Fragmento seleccionado ::
|---|

Del miércoles al jueves estamos pendientes de Victoria a la distancia, nos manda fotos. Hay vómito, dolor de cabeza, su temperatura aumenta algunas décimas y tiene flujo color marrón. El viernes por la noche Victoria está adolorida y pálida.
Es sábado “¡Hoy es el gran día!”, despiertan ella y sus amigas emocionadas, pero Victoria tiene náuseas. Inicia la cuenta regresiva para “el ksimerito”, así llaman al producto, en alusión a los muñecos de fetos de colores que se viralizaron en Tik Tok.
Al 20 para las once Victoria se coloca cuatro pastillas de misoprostol de 200 miligramos debajo de la lengua. Están amargas y evita devolverlas, también toma un tramadol para el dolor. La prioridad es observar, escuchar anotar, alimentar, consentir y hacerle saber a Victoria que no está sola.
Daniela se unta en las manos una mezcla de orégano, menta y hierbabuena macerada en aceite de oliva. Toma a Victoria por la espalda y comienza a sobar fuerte de atrás hacia adelante con dirección a los pies.
Hay escalofríos, comezón en las manos y encías, dolor en la garganta y estómago revuelto. Hay que esperar. Más tarde, Victoria se tira al suelo. La incomodidad física es evidente. Hay vómito.

|---|

Extractos de datos ::

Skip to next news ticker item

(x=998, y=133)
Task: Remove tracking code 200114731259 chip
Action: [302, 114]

|---|

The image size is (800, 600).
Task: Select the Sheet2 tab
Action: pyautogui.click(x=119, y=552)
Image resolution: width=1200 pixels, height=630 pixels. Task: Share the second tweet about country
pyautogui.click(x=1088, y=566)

|---|

Qué harás :: Reproduce el fragmento seleccionado completo, sin alterar ninguna palabra ni signo de puntuación.

Respuesta ::
Del miércoles al jueves estamos pendientes de Victoria a la distancia, nos manda fotos. Hay vómito, dolor de cabeza, su temperatura aumenta algunas décimas y tiene flujo color marrón. El viernes por la noche Victoria está adolorida y pálida.
Es sábado “¡Hoy es el gran día!”, despiertan ella y sus amigas emocionadas, pero Victoria tiene náuseas. Inicia la cuenta regresiva para “el ksimerito”, así llaman al producto, en alusión a los muñecos de fetos de colores que se viralizaron en Tik Tok.
Al 20 para las once Victoria se coloca cuatro pastillas de misoprostol de 200 miligramos debajo de la lengua. Están amargas y evita devolverlas, también toma un tramadol para el dolor. La prioridad es observar, escuchar anotar, alimentar, consentir y hacerle saber a Victoria que no está sola.
Daniela se unta en las manos una mezcla de orégano, menta y hierbabuena macerada en aceite de oliva. Toma a Victoria por la espalda y comienza a sobar fuerte de atrás hacia adelante con dirección a los pies.
Hay escalofríos, comezón en las manos y encías, dolor en la garganta y estómago revuelto. Hay que esperar. Más tarde, Victoria se tira al suelo. La incomodidad física es evidente. Hay vómito.